ABRAMO, PADRE DI MOLTI POPOLI


Tra il 1922 e il 1934 l'inglese Leonard Woolley fece emergere dalla polvere della terra, nei pressi del fiume Eufrate, nell'attuale tormentato Irak meridionale, la splendida città di Ur, la patria di Abramo. È sullo sfondo di quel centro mesopotamico che il libro della Genesi colloca la vocazione del patriarca, nel brano che oggi la liturgia ci propone (12,1-4).
Secoli dopo, l'autore di quella omelia che va sotto il nome di Lettera agli Ebrei dipingeva così il momento decisivo vissuto da quello sceicco orientale: "Per fede Abramo, chiamato da Dio, obbedì partendo per un luogo che doveva ricevere in eredità e partì senza sapere dove andava..." (Ebrei 11,8).

La Bibbia cerca di interpretare il nome del patriarca ricorrendo a una variazione che abbia un'affinità con un'espressione ebraica: da Abram (che di per sé significava "padre elevato, esaltato", titolo glorioso riservato alla divinità considerata come padre) si ha Abraham, "padre di una moltitudine di popoli" (Genesi 17,5). Appare, così, uno dei due temi della promessa che il Signore aveva fatto al patriarca, quello della discendenza, a cui si unirà il dono della terra di Canaan. La posterità rimarrà, comunque, il segno fondamentale della "benedizione" divina nei suoi confronti.

Infatti, se si legge attentamente il testo dell'odierna liturgia, si sente echeggiare per cinque volte un termine: "Ti benedirò..., diventerai una benedizione..., benedirò coloro che ti benediranno..., in te si diranno benedette le famiglie della terra". Ora, il vocabolo ebraico che indica la benedizione (brk) ha proprio un rimando concreto alla fecondità come dono divino: allude, infatti, al "ginocchio" come eufemismo per rimandare alla genitalità, radice della vita.
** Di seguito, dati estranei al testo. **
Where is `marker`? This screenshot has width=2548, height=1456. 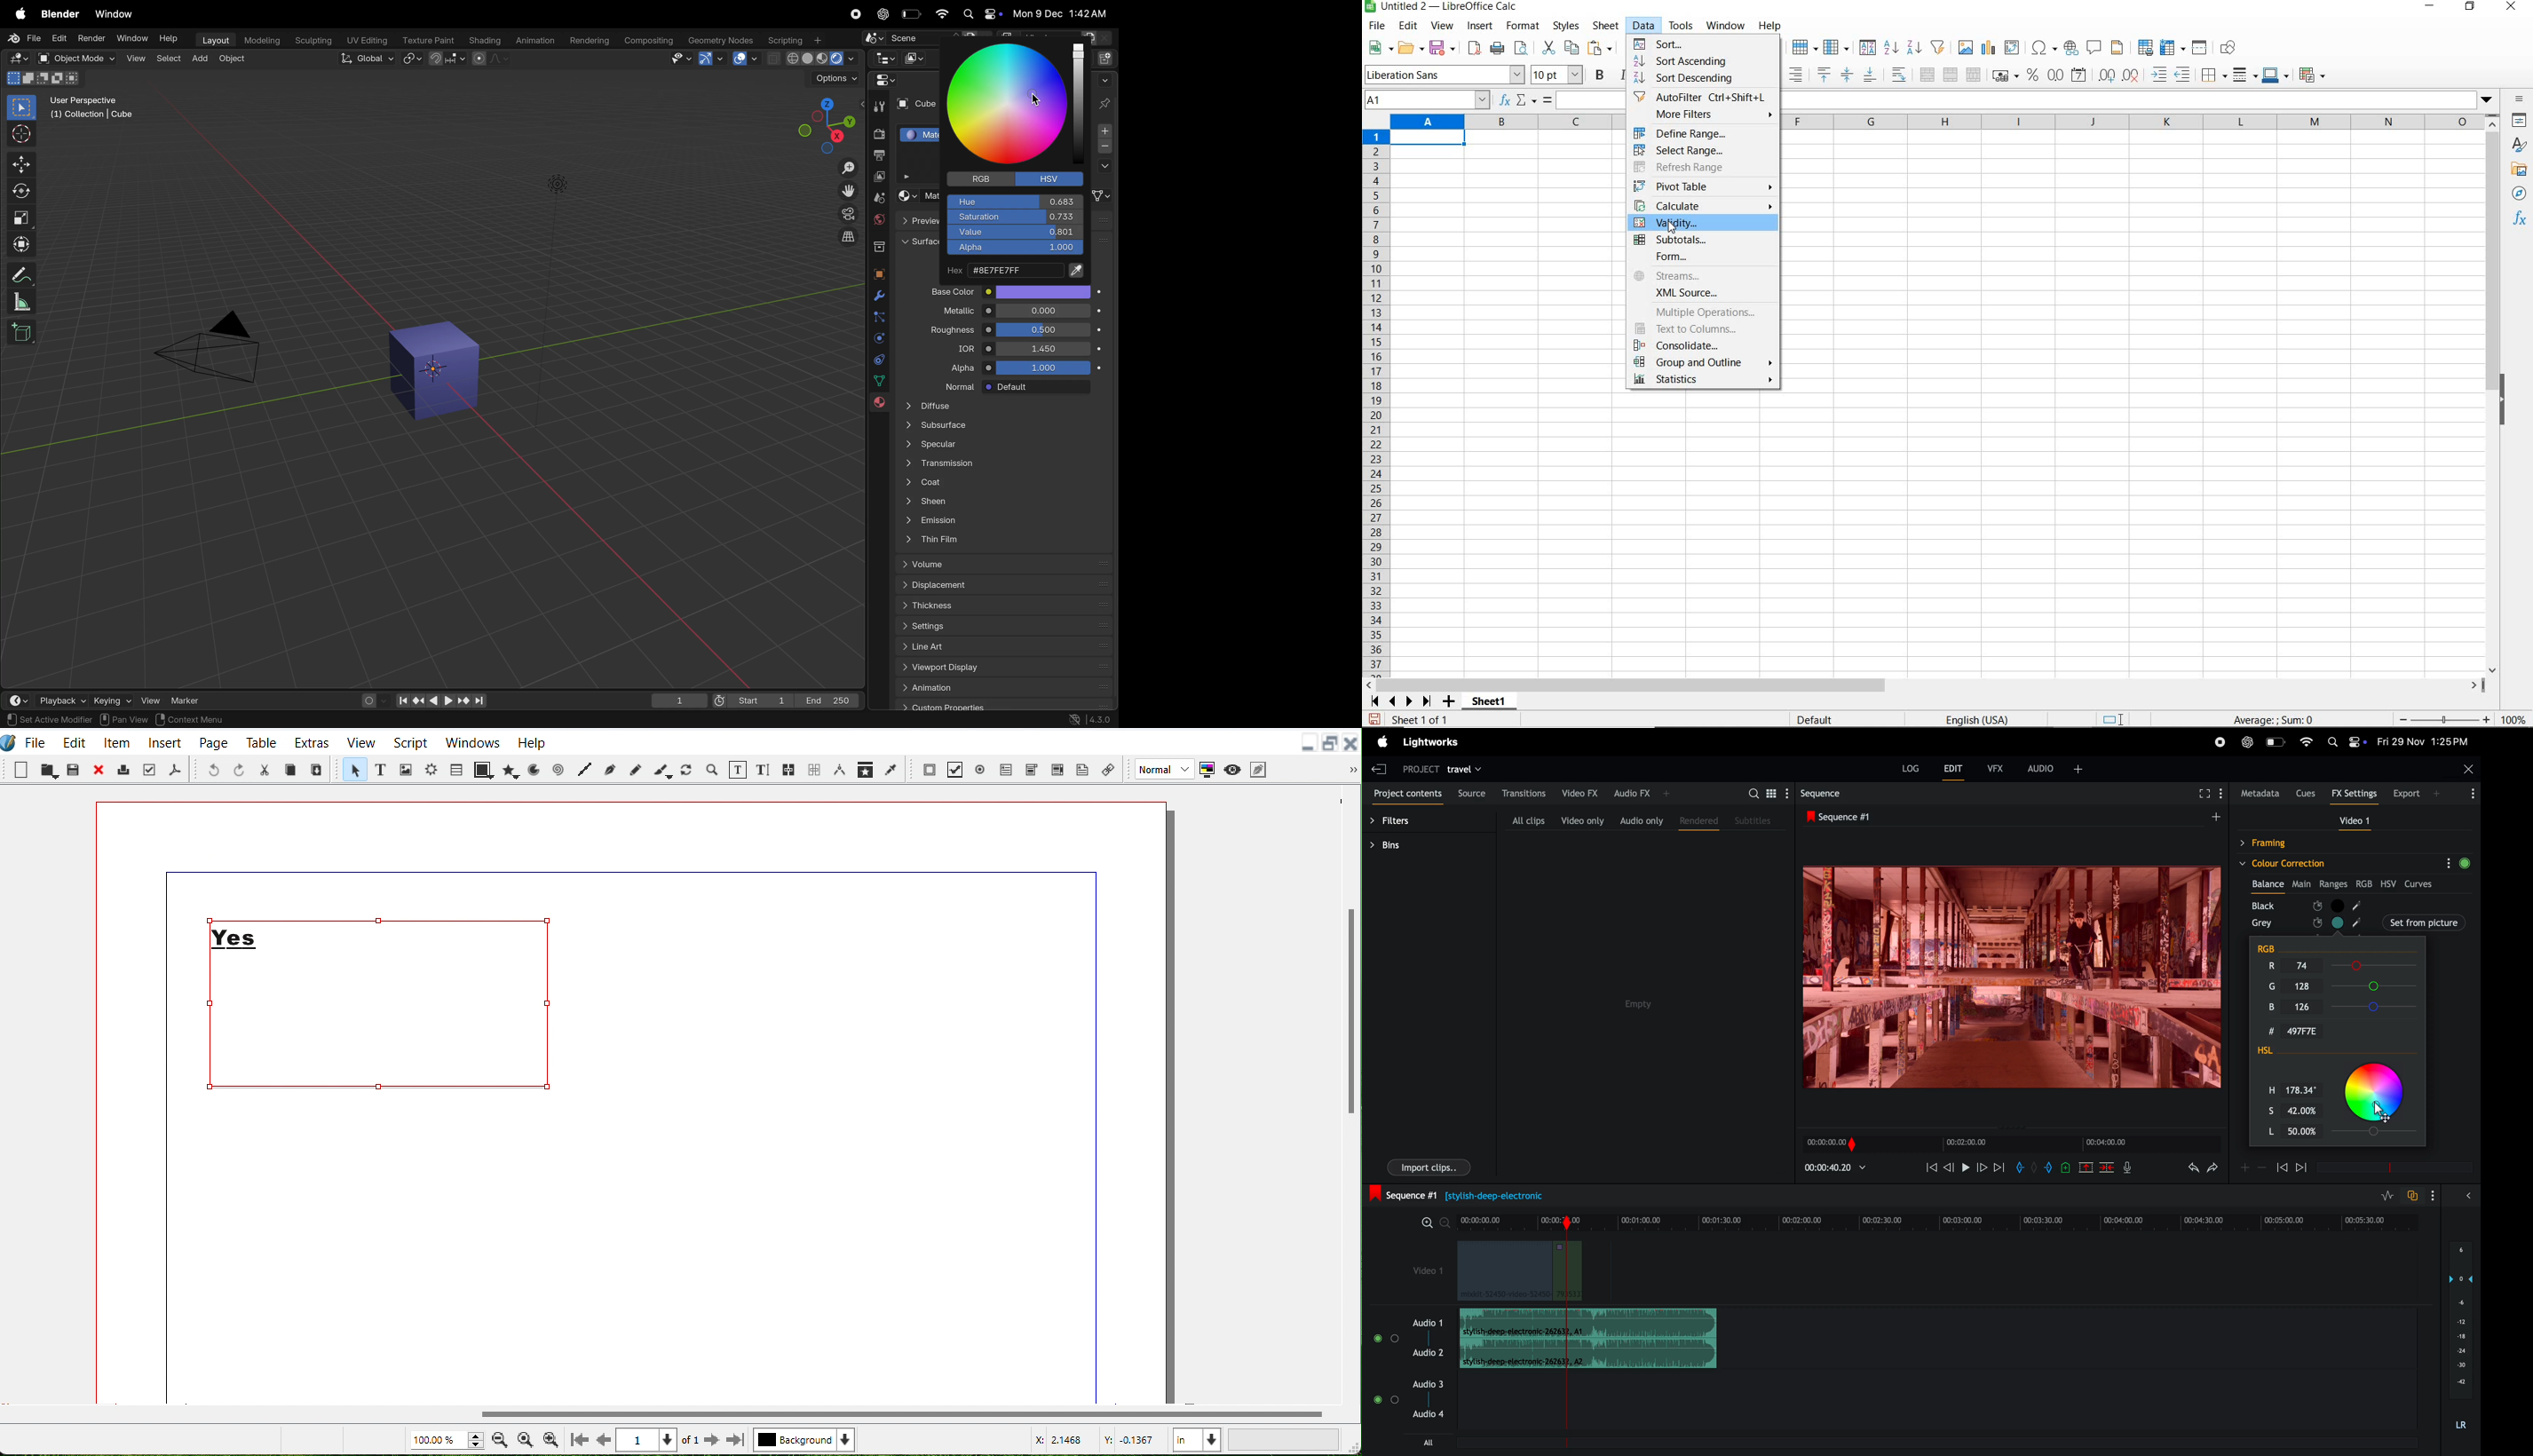 marker is located at coordinates (189, 700).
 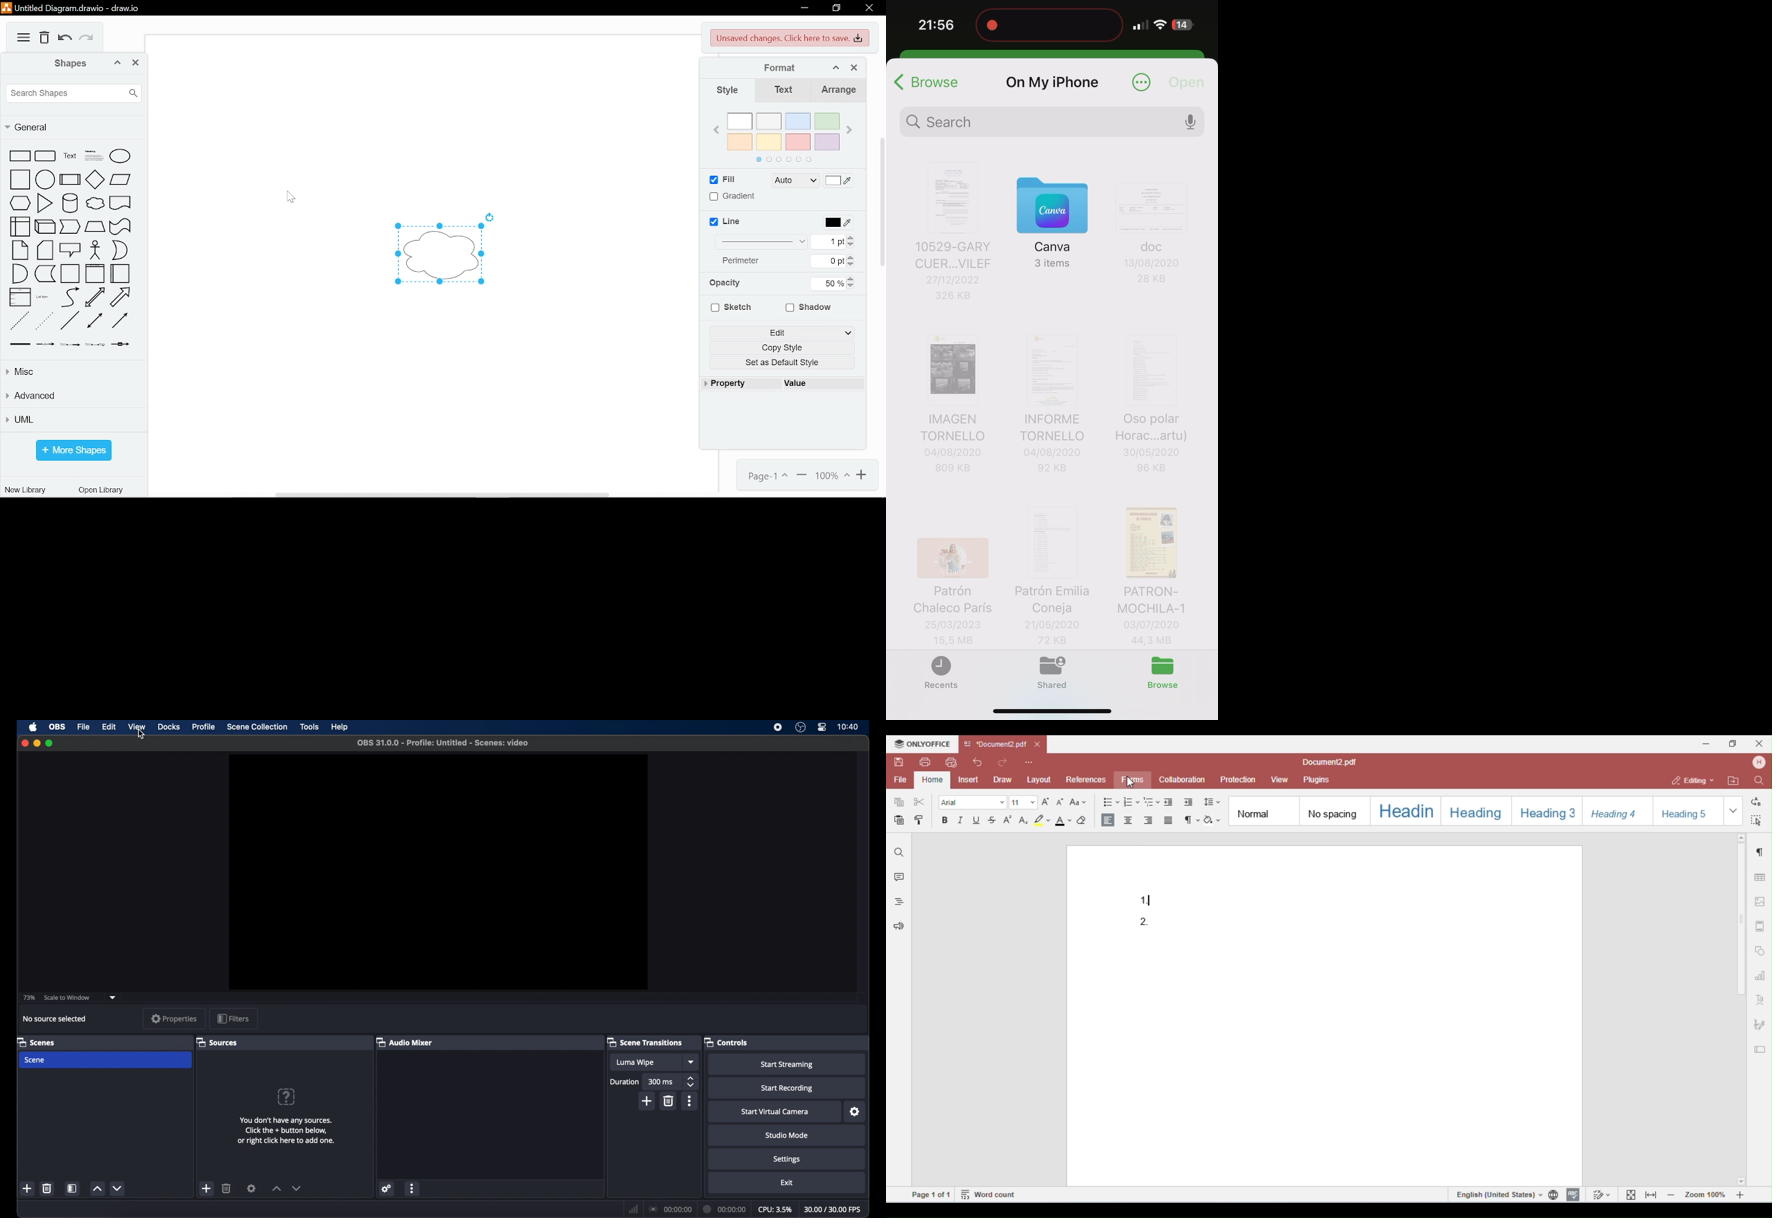 I want to click on note, so click(x=19, y=251).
Ecco il primo grande dono del Signore, quello che attraverso le generazioni permette al popolo di esistere nel tempo, così come la terra donata è il segno della presenza nello spazio. Dio si rivela, quindi, nella storia umana che è fatta di tempo e di spazio.
Sappiamo che la promessa divina si aprirà la sua strada nel grembo delle vicende del patriarca, con fatica e lentezza, per cui Abramo dovrà credere e avere fiducia nel misterioso agire di Dio, che, prima, gli dona un figlio attraverso la schiava Agar, Ismaele, secondo una tipica procedura dell'antico Vicino Oriente, e poi attraverso la moglie ormai anziana, Sara, che genererà Isacco.

Ma la prova della fede avrà proprio allora il suo apice, che si consuma sulla vetta del monte Moria: lassù Abramo sarà pronto anche a rinunciare al figlio tanto atteso e promesso dallo stesso Signore che ora gli chiede di sacrificarlo. Ma sarà Dio stesso a riconsegnarglielo come segno totale della sua benedizione e come suggello supremo di una fede pura e assoluta che renderà Abramo "nostro padre nella fede", come dirà san Paolo (si leggano Romani 4,1-25 e Galati 3,1-19).

Tra lui e il Signore si era ormai stabilito un "patto" che sarà siglato attraverso il gesto rituale della circoncisione, descritto nel capitolo 17 della Genesi, capitolo nel quale risuona per ben 14 volte (7 è il numero perfetto, qui raddoppiato a indicare pienezza) la parola ebraica berit, "patto, alleanza", quel legame unico che vincolerà tutto Israele a Dio e, attraverso la fede di Abramo, anche le altre due religioni "abramitiche" e monoteiste, il cristianesimo e l'islam.